**Stated exercise**. Extract each line of the records below that contains the string "arrow", matching case exactly.

**Materials provided**.
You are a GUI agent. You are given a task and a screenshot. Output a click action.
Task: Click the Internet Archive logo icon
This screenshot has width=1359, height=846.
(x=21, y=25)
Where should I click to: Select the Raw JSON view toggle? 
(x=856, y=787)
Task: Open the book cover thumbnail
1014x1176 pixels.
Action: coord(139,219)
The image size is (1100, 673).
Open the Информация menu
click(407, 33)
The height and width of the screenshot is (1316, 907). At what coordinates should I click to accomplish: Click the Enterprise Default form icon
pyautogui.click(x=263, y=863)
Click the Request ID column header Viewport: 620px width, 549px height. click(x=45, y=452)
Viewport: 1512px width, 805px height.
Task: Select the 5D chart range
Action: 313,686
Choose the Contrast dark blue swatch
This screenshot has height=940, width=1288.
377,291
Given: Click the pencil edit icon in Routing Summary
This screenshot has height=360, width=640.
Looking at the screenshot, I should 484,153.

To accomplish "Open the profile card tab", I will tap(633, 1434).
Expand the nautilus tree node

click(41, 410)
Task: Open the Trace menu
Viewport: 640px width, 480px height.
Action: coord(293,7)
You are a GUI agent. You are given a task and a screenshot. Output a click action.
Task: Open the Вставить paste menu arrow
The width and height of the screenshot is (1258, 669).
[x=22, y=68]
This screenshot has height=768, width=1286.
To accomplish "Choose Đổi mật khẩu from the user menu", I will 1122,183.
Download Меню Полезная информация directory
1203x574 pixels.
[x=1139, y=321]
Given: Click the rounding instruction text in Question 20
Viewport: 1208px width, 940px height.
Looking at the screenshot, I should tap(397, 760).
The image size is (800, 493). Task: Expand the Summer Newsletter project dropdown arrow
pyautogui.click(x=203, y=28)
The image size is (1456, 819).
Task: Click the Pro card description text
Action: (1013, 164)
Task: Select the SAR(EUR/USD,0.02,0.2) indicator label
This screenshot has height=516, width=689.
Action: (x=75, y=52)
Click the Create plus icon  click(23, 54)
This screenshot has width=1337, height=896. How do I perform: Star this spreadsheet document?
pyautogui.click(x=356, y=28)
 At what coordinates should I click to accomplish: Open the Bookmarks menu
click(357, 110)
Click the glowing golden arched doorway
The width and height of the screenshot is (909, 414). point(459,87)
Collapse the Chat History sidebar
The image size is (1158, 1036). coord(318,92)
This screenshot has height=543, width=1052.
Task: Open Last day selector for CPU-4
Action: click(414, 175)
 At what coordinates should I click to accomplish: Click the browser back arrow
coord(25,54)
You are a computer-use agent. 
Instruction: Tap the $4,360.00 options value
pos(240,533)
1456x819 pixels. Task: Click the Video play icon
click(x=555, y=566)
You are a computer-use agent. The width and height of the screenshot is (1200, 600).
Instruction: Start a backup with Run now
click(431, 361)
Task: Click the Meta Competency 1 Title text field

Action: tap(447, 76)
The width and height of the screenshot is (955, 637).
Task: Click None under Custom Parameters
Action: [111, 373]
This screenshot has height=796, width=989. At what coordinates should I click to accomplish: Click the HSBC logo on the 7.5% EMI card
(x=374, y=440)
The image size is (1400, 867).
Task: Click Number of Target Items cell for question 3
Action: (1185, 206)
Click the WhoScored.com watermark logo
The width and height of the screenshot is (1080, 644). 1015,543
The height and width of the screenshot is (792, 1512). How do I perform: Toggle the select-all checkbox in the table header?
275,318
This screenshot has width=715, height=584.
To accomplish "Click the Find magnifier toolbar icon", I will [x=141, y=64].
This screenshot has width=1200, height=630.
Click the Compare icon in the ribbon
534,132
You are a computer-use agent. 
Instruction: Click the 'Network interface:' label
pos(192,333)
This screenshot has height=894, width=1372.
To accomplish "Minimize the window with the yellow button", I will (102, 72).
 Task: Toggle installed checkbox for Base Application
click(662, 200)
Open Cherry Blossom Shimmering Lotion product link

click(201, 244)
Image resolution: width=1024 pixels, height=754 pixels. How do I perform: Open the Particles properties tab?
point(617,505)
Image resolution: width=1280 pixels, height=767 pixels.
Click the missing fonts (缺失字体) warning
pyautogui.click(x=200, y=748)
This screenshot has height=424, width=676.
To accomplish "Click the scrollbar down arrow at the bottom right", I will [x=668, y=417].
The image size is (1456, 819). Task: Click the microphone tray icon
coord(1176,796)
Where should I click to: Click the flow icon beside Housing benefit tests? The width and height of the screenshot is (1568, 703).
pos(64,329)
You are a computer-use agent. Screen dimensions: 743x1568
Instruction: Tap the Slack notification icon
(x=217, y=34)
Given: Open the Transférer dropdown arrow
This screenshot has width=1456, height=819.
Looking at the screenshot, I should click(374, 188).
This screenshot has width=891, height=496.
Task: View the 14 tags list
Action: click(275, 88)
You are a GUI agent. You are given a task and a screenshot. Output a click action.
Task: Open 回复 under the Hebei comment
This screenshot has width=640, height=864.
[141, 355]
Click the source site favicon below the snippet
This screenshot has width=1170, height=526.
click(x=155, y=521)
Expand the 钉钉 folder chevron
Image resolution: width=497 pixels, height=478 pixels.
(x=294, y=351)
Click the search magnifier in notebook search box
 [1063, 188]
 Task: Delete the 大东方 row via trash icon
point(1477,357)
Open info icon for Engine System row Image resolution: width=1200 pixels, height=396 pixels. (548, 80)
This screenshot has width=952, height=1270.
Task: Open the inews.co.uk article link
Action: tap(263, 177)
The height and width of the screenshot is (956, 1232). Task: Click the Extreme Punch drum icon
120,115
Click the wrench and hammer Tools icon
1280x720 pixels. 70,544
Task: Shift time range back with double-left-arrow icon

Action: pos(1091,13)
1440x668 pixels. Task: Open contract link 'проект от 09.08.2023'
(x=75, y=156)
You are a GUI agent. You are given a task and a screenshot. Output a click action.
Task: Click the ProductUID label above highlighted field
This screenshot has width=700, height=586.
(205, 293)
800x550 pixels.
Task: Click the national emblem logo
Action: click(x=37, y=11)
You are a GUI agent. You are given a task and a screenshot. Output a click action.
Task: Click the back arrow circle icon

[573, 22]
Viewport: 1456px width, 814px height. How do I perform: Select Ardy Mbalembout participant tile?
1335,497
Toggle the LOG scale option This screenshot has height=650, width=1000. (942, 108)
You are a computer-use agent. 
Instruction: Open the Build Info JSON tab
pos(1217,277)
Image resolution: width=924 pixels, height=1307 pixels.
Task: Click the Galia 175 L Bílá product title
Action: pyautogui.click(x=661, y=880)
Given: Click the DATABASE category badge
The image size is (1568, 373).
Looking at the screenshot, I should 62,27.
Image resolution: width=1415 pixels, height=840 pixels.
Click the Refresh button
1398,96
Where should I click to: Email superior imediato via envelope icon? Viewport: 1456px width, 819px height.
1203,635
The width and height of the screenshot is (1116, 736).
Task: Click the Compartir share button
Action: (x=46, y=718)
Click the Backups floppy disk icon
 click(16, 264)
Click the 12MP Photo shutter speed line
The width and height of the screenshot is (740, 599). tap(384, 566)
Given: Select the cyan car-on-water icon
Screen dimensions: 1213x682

**Expected answer**.
Task: Open the Вставить paste menu arrow
The image size is (800, 493). Task: Expand the Summer Newsletter project dropdown arrow
 At what coordinates should I click to accomplish: Click the browser back arrow
To accomplish "Click the scrollbar down arrow at the bottom right", I will [x=668, y=417].
Given: Open the Transférer dropdown arrow
Task: Shift time range back with double-left-arrow icon
Task: Click the back arrow circle icon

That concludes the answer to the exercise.